(Work item) Return every line of the data below that includes the string "agent".

(Data)

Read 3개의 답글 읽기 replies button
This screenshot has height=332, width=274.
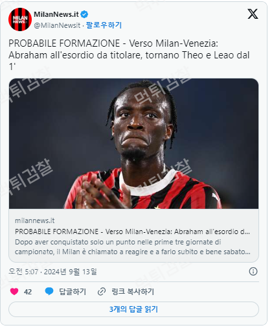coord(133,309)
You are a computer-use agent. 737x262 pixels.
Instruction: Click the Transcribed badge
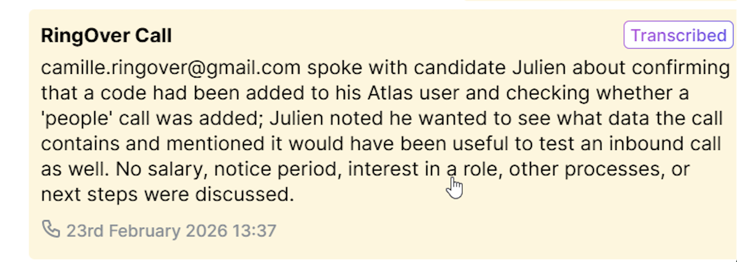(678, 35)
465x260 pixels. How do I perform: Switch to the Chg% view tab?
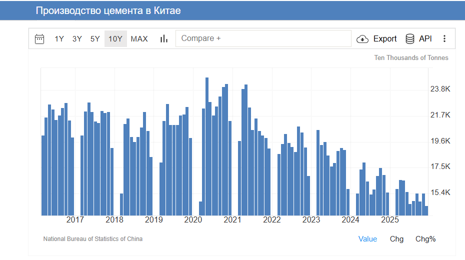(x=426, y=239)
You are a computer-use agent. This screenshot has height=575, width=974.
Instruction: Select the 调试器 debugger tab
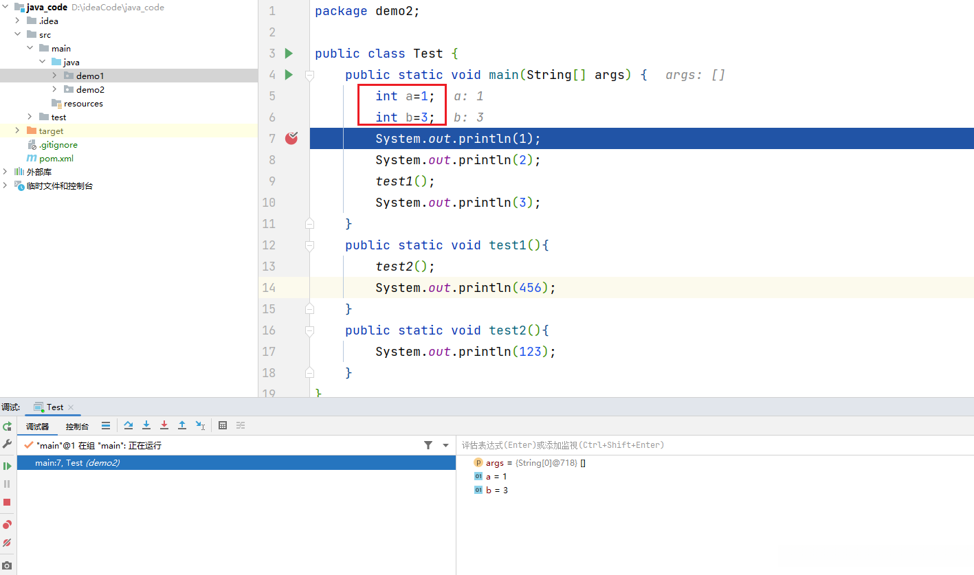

---

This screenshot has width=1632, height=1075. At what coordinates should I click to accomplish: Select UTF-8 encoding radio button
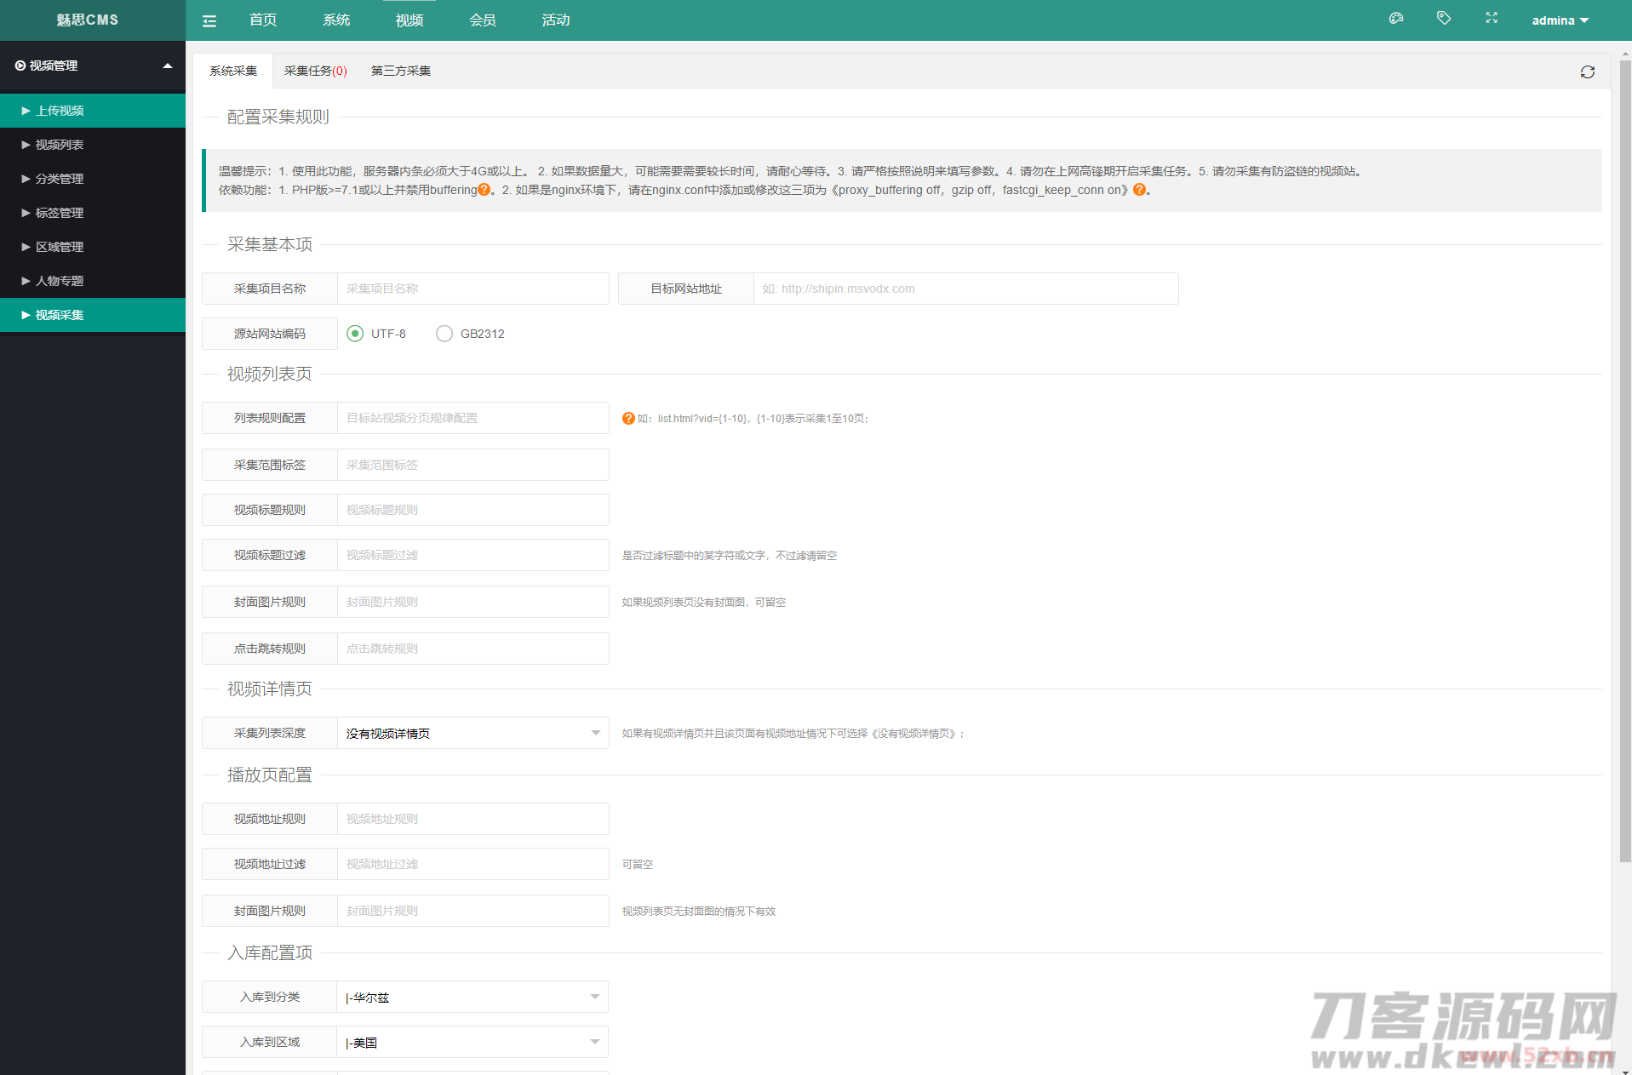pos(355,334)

* * *

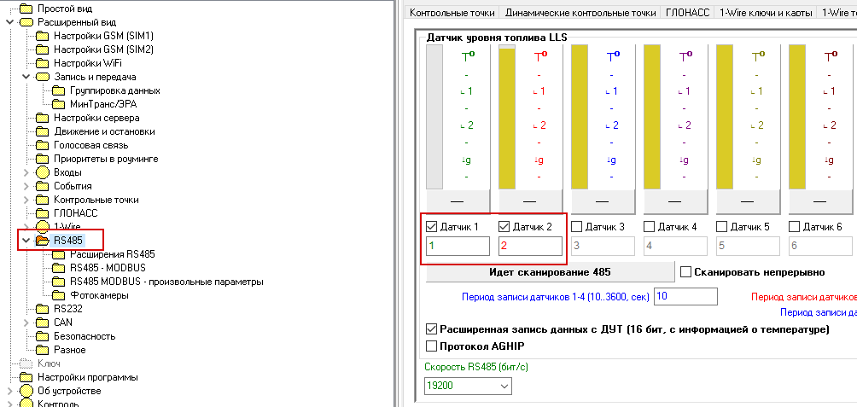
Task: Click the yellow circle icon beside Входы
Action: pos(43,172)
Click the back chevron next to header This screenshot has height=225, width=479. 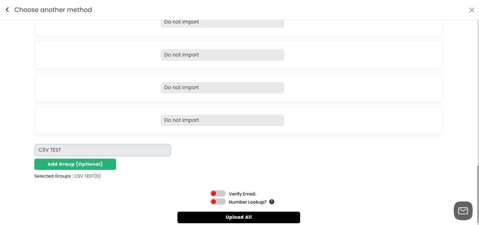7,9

(Expected answer)
You are a computer-use agent. 737x262 pixels.
You are a computer-use agent. This screenshot has height=575, width=974.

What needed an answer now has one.